BEGIN DOCUMENT PASSAGE
Gann and TFS have an impressive reach, consulting with organizations on a national and international level, and helping to coordinate programs like HeartBEATS in Frankfort, KY, which targets the opioid crisis and is funded by the US State Department. They have also coordinated programs to train artists and clinicians in the TFS/TBM model in Spain, South Africa, El Salvador, Peru, and Australia. The organization has worked directly with over 75,000 youth across six continents over the past eight years sharing how Hip Hop and beat making can address and heal trauma in culturally responsive ways. Using mobile music production studios, TFS has nurtured and maintained relationships with over 100 schools, community-based organizations and juvenile halls across the United States and internationally. The feedback from the youth and various stakeholders highlights how impactful the interventions have been across settings and populations.
END DOCUMENT PASSAGE
BEGIN DATASET
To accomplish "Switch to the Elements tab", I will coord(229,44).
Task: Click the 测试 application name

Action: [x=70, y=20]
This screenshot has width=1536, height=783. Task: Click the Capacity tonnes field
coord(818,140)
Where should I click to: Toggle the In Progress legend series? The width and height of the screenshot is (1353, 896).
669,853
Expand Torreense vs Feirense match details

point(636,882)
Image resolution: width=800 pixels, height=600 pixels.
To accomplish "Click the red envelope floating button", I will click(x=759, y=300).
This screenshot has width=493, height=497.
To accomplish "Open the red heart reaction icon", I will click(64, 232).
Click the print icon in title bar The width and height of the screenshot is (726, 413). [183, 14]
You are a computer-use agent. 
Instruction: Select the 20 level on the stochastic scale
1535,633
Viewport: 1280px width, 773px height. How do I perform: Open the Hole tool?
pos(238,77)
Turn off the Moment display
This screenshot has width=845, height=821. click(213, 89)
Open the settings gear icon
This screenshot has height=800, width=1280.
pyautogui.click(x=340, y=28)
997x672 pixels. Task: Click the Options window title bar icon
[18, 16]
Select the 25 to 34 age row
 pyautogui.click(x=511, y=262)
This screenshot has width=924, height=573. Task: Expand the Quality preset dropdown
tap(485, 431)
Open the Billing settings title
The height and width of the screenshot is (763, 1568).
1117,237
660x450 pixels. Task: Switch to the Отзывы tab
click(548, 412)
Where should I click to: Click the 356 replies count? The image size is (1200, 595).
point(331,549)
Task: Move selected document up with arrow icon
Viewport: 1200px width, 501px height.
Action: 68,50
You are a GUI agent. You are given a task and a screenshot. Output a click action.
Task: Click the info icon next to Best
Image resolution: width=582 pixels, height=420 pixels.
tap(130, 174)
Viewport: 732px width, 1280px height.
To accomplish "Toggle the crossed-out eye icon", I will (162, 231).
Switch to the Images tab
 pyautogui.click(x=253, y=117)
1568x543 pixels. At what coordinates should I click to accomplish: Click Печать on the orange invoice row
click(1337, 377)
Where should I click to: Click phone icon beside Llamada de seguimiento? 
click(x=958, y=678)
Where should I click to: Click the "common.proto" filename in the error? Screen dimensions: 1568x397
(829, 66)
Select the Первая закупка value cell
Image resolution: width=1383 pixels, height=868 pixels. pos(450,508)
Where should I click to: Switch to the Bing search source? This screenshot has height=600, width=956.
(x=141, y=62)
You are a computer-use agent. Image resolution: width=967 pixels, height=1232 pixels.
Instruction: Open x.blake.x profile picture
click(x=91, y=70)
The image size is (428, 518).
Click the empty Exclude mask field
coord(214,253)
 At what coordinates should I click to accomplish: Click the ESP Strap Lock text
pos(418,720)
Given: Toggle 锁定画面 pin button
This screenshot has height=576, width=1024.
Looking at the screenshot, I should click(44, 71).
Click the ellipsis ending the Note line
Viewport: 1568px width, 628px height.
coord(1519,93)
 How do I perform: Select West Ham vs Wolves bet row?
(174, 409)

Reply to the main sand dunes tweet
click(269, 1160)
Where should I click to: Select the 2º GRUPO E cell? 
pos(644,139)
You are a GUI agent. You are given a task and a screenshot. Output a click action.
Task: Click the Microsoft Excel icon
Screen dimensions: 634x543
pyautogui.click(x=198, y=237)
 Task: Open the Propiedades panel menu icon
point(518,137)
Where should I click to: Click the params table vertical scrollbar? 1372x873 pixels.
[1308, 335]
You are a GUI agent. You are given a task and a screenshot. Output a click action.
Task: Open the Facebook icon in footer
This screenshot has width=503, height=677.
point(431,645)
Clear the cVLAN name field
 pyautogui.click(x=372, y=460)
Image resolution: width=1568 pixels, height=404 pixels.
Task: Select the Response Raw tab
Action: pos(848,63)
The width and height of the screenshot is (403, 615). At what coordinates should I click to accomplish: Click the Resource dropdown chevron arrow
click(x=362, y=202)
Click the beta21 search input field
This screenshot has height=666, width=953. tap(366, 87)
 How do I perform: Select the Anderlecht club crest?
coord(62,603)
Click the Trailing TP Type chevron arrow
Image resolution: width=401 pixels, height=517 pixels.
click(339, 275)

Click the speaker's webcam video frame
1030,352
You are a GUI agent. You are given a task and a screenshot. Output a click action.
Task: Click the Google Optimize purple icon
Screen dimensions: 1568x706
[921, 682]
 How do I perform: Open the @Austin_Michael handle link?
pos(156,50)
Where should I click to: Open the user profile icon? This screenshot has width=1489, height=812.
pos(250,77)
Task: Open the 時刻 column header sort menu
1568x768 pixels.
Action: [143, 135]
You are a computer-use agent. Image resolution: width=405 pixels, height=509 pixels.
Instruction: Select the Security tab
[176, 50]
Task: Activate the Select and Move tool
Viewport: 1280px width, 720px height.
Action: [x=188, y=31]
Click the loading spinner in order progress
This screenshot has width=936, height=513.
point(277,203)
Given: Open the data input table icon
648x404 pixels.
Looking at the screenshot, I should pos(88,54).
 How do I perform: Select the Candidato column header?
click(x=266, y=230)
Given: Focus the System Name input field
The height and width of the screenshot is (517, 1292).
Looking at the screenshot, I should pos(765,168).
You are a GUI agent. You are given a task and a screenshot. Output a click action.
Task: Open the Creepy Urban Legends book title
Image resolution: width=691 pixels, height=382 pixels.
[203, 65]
END DATASET
DIRECTIONS FOR THIS TASK:
Continue the passage about TFS and its beat-making programs for youth, starting after its last sentence.

RESPONSE BELOW:
TBM uses hip hop culture and beat making as a tool to engage youth in a process focused on cultivating positive relationships, regulating emotions through rhythm, and fostering a positive self-concept. As to why the TFS/TBM model is so useful in addressing trauma in these varied settings, Dr. Gann explains that trauma can be unpredictable, whereas repetitive beats are inherently predictable. TFS instructors focus on the regulating properties of beat making and music production to ground people of all ages in the present moment. By employing repetitive rhythms, they intend to downregulate the body’s stress response, change brainwave patterns, and stabilize dysregulated youth and adults. This co-creative process takes that one step further by creating a safe space where students can work collaboratively with opportunities for non-verbal expression and develop transformative relationships. Building competency and mastery of skills within a culturally familiar modality is also essential to building a strong self-concept (both self-esteem and self-efficacy). It’s also just good fun making music this way, and it shows in the way Gann and his team work together with students. Dr. Gann’s work using TBM has evolved into two peer-reviewed publications. The first publication appeared in the Journal of Human Behavior and the Social Environment, and the second publication

appeared in the Journal of Social Work.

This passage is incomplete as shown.